Do you even work? Work and the Democracy Sausage.

I post and blog a lot of travel photos and experiences but rarely my work, leaving me open to repeatedly hear the incredulous, “Do you even work!?” Last weekend, a long weekend in Western Australia, Mardi Gras in Sydney, when everybody else on my Facebook feed was interstate marching in a parade, I spent four days straight at work. Yes, I work. In between I squeezed as much as I could. I even work every night from home. After 4 years, my second fellowship project has finally had an accepted manuscript last week.  This was 4 years of mostly unpaid out of hours working from home, on a plane, or during my lunch break.  Yesterday I stayed late at work, to help setup an Excel audit file on the work server for our new non-invasive prenatal aneuploidy screening, and to give the last first trimester screen patient of the day her high risk screening result.  On a Friday afternoon, when I was meant to have gone home an hour before.  I enjoy my jobs, so it never actually feels like work and I forget it’s time to go home.

Today is Western Australia’s state election.  I went in early, at 08:30, to Maylands Park Primary School.  The queue was already tracing the perimeter of the lawn outside the library.  A sausage sizzle was in full swing.  Mostly Greens and Labor flyers were being handed out.  A few independent candidates and solitary Liberal and Australian Christians For Families workers cruised by.  I almost called out to the ACFF representative if she was interested in being a surrogate for my husband and I, to start a family, seeing as she was in support of families and all.  But that would be advertising intent which is illegal in Australia.  I just listened to the onions and sausages quietly sizzling on the barbecue and stared at my green thongs, thankful I wasn’t in a country where I would be thrown off a roof, tied to a chair blindfolded because I had a husband.  Then I resented my country because our marriage is still not legally recognised. A trans woman was stoned to death last week somewhere overseas.

I didn’t purchase a Democracy Sausage as I was full from eating leftovers for breakfast (Dan has been in Rottnest for two nights, staying with Charlotte – her plus one for a wedding, so I have had UberEats deliver food because I’m too lazy to cook).  I felt like having a sausage sizzle so I drove all the way to Bunnings in Morley, on the pretext to purchase terracotta pots that I could’ve got in Mount Lawley, but conveniently the entrance was flanked with Dianella Scouts and their sausage sizzle.  A$2.50 got me a sausage, with onions, in a bun, tomato sauce and the yellow one.  I managed to push the left-steering trolley right through to the outdoor garden section one-handed without bumping into anything hard enough to knock it over, just a few scratches and dents.

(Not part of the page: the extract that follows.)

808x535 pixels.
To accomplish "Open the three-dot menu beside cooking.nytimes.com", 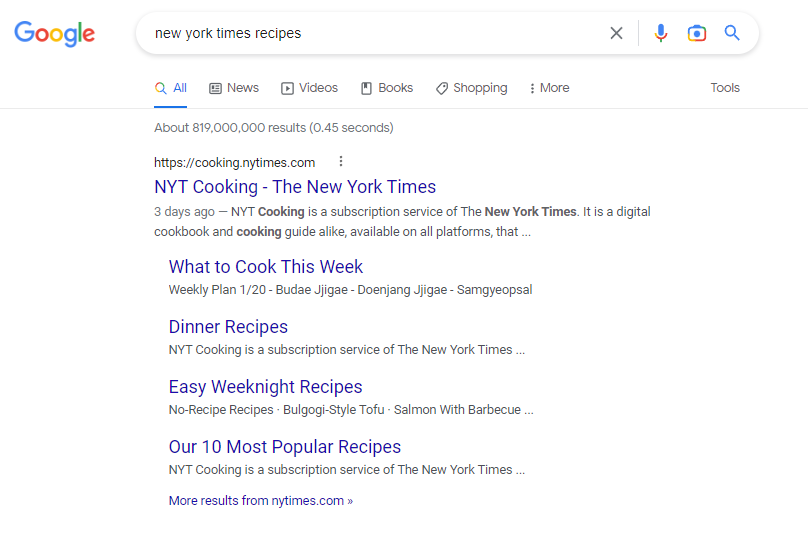I will [341, 162].
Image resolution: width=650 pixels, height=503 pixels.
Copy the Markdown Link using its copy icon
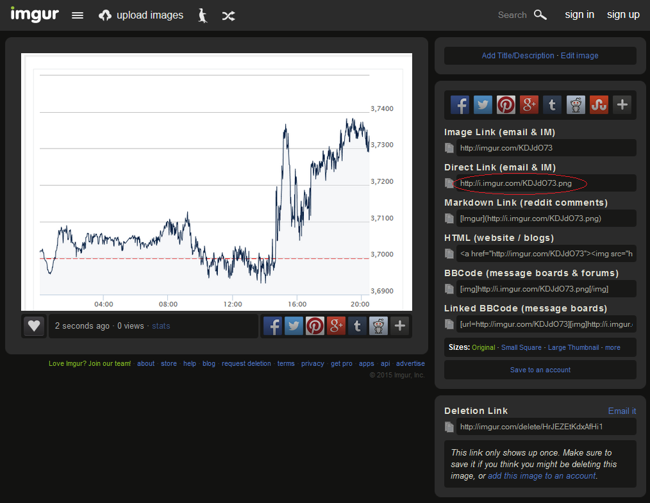pos(450,219)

Today, I exercised my democratic right to vote.  I enjoyed my weekend re-potting our new plants, afforded by my penalty rate 2013 AMA Industrial Agreement Medical Practitioner callbacks from the extra on call shifts I picked up. A job I studied long and hard to get, supported at the time by social welfare (Austudy) and subsidised by the Australian Government by the Higher Education Contribution Scheme.  As bummed as I am to now be in the top tax bracket and see almost half my income taxed, I get a secret thrill wondering if my tax dollars are helping new Medical Students become doctors too; when my uncle had a stroke last month feeling safe that he both accessed appropriate emergency care and could afford it too, because it’s publicly funded; that some of my cousins, who are facing tough times, will probably be supported by our collective contributions.  I still haven’t finished reading that Ayn Rand book about John Gault.

In the morning my eyes pricked with tears of nationalistic pride as my mind remembered how excited I was in Primary School every election, when the school grounds were transformed into a shrine to democracy.  I possibly annoyed my Mum more about her duty to vote than about how much better we were told to eat per day or how we should be going to church every Sunday.  I was a deontological child. Grown up, I almost forgot the election was today; if it weren’t for  somebody posting a link to the WA State Election 2017 sausage sizzle map, I might have forgot to vote. Time to get back to rolling a rock up a hill.